◆ **SELECTED EXTRACT**
Anybody who says we can't provide health care is underestimating us. Anybody who says we shouldn't... well, with as much respect as I can muster, I disagree with their definition of America.
Re: That or...
on 2009-09-14 05:54 pm (UTC)There was one ray of hope in the discussion, however, and that was from some of us who study history and anthropology. I had pointed out that there are many cultures in the past and the present there everyone enjoys a comfortable lifestyle, and they are generally, as a whole, happier than we are. Another friend pointed out that such culture grant social rewards and esteem not for acquiring more and more wealth, but for taking care of those less fortunate. These are tribal cultures. In many such cultures, leaders were followed because they had demonstrated the qualities the people admired: Courage, Compassion, Self-Sacrifice, Honor, Wisdom.....to name but a few. Often times it's found that the "chief" or leader of a village was materially the poorest person there because as leader they were expected to take care of their people and would often give away everything they had to those who needed it more. But in doing so, they gained the esteem and respect of their people, and their people took care of them.
Even with all the examples we put forward, the discussion still goes on in one for or another to this day....and I've been talking with these folks for well on 15 years now...... I'm not sure we're ever going to settle the debate. But I think it's not a matter of money, or resources, or government....I think it's a matter world view. I think we are stuck in a way of life, a system, that encourages exactly the kinds of problems we see happening. A few people enjoying luxury and lavish oppulence as more and more wealth is concentraited into the hands of a few people who become idolized for it, instead of using it to take care of those less fortunate than themselves.
I've been reading and learning about tribal societies since I was 17 and of all the types of cultures I've learned about, they seem to work the best for their populations as a whole, with the least amount of difference in lifestyle between the "leaders" and the general population.

◆ **RECORDED DATA**

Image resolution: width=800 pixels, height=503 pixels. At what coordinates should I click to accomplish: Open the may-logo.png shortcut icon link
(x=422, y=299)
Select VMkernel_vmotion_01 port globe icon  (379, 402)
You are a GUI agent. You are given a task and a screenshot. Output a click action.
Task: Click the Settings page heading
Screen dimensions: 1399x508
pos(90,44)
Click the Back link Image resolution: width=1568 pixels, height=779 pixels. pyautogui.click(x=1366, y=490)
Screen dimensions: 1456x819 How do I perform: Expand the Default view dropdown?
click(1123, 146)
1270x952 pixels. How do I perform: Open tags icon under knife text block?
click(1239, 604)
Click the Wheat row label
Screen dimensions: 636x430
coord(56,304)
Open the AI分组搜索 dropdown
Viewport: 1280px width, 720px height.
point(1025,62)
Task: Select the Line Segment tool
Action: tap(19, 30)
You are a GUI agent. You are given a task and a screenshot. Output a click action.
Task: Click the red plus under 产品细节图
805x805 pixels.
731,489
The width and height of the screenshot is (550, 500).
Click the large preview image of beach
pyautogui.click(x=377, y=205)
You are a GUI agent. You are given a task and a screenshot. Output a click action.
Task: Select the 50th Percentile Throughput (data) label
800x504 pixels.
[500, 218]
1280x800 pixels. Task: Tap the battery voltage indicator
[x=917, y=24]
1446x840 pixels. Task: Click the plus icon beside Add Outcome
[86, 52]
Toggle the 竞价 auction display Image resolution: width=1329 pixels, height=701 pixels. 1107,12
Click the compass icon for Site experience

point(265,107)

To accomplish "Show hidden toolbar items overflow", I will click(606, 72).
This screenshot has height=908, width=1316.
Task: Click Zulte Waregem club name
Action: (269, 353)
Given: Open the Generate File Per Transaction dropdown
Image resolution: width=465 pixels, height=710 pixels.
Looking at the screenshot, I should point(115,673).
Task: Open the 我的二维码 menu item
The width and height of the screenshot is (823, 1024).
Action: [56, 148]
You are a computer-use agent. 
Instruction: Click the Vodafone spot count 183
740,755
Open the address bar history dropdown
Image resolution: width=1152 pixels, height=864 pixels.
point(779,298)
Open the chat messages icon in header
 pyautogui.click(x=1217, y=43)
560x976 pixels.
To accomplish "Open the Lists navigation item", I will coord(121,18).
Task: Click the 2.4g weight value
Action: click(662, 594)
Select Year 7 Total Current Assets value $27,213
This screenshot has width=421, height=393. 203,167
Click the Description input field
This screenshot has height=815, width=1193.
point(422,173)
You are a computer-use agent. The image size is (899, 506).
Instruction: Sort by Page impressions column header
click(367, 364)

◆ **TO DO**
**1)** Rewrite the paragraph of the comment on tribal cultures that begins "Even with all the examples we put forward" as a shorter version that keeps its main points.
**2)** Copy the comment on tribal cultures word for word, from "Anybody who says we can't" up to and including "Re: That or...".
**3)** Carry on the comment on tribal cultures from the point where it stops.

◆ **ANSWERS BY TASK**
**1)** Despite all the examples offered, the debate has gone on for about 15 years, and the writer doubts it will ever be settled. In the writer's view, the problem is not money, resources or government but world view. People are stuck in a system that breeds these problems: wealth piles up in the hands of a few, who live in luxury and are idolized for it instead of using it to help those less fortunate.

**2)**
Anybody who says we can't provide health care is underestimating us. Anybody who says we shouldn't... well, with as much respect as I can muster, I disagree with their definition of America.
Re: That or...

**3)**
no subject
on 2009-09-14 06:42 pm (UTC)It's easy for a small society to get along with itself, relatively speaking*. If we reduced our population to the sort of size where that was viable, we could be a tribal society with a gifting economy or we could be anarcho-syndicalists or we could rule through direct democracy or we could even have a theocracy and things would still be pretty great (because even if the leader's title was God-King Who Must Be Obeyed, at that size a population the leader would be pretty well in touch with what people needed and wanted and would be obligated to provide it in order to maintain power).
But it wouldn't work so perfectly for a society of our size and complexity. We would have to give up a lot to make it work... so much so that I'm not prepared to say that it qualifies for any reasonable definition of "solution".
But at the same time, there are lessons to be learned from this. In our society, the people who clamor the most for higher taxes on the wealthy include some of the wealthiest people in the world and some of the people who give the most money to charity as it is (I'm thinking of people like Warren Buffett and the Gateses)... the people who are against that aren't the Haves so often as they're the Wanna-Haves... the people who think that they're inches away from actually pulling themselves up by their bootstraps. (I'm thinking of people like "Joe the Plumber" here, and much of the Republican base.)
The phenomenon you're describing in the tiny closed economy of a tribal society is the same thing that the far right is stirring up fear against in our economy: "wealth redistribution" and "collectivization". Everybody comes together and throws something into the pot. Those who have the most, have the most to give. We all take care of each other. And so on.
Re: That or...
on 2009-09-14 06:52 pm (UTC)It's a shame... but it's the truth.